» **REQUIREMENTS**:
Starting at the line that contains "Select the utm_source label field" and ending after the line that contains "This screenshot has width=1456, height=836.", rewrite those lines as a Markdown table with the columns Number and Line. Put each line's position in the Number column and the line itself in the Line column, and leave out any blank lines.

= = =

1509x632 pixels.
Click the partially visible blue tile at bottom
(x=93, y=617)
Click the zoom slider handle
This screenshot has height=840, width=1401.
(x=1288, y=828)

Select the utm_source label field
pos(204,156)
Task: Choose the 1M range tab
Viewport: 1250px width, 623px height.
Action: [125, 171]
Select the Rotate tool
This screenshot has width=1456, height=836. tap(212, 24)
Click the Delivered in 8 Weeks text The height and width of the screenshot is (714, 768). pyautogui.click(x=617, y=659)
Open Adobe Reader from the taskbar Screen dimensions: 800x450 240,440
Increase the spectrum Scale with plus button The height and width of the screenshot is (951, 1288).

= = =

» **EXERCISE RESPONSE**:
| Number | Line |
|---|---|
| 1 | Select the utm_source label field |
| 2 | pos(204,156) |
| 3 | Task: Choose the 1M range tab |
| 4 | Viewport: 1250px width, 623px height. |
| 5 | Action: [125, 171] |
| 6 | Select the Rotate tool |
| 7 | This screenshot has width=1456, height=836. tap(212, 24) |